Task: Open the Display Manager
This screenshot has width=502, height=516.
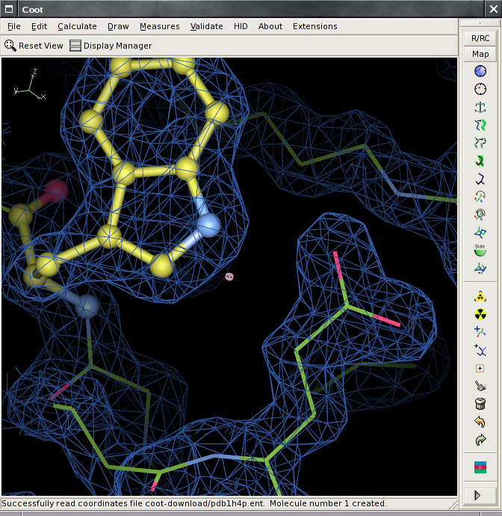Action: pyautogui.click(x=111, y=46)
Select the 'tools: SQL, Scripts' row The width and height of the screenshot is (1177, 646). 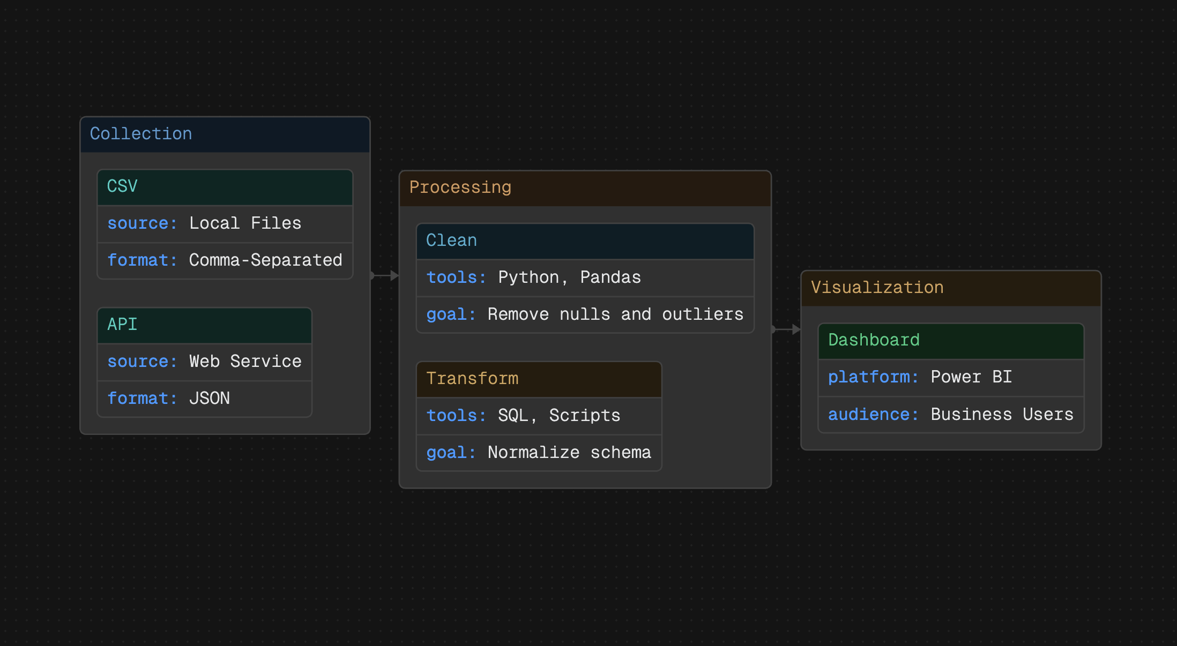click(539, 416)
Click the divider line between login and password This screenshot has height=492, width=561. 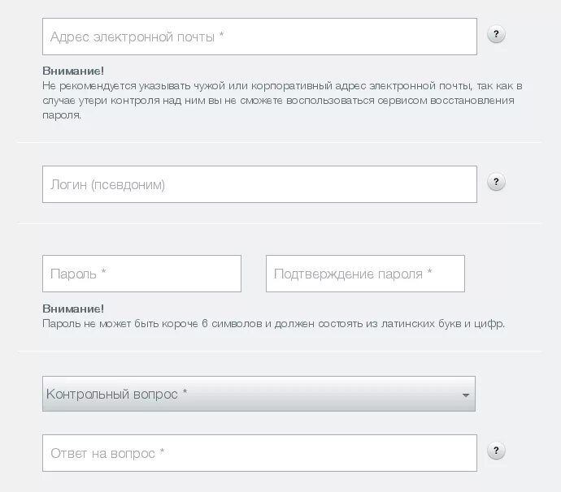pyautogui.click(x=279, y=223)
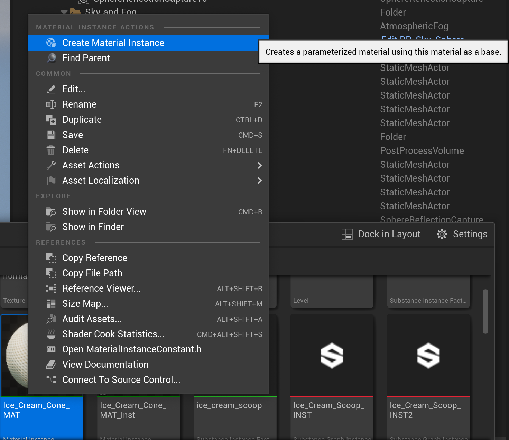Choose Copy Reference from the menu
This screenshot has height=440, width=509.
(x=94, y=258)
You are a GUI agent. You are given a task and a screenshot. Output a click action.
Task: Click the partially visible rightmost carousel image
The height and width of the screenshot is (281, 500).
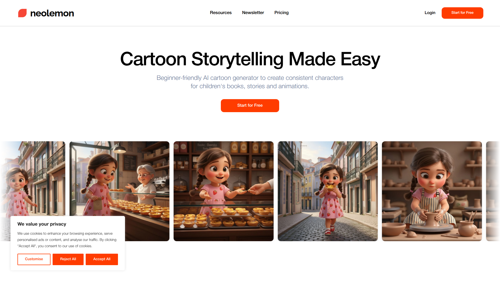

□ □ □ □ □ □ □

### PROMPT
Repeat the records word for word, from the line containing "You are a GUI" through the end of the records, leaving out the pictures.

### CORRECT ANSWER
You are a GUI agent. You are given a task and a screenshot. Output a click action.
Task: Click the partially visible rightmost carousel image
The height and width of the screenshot is (281, 500).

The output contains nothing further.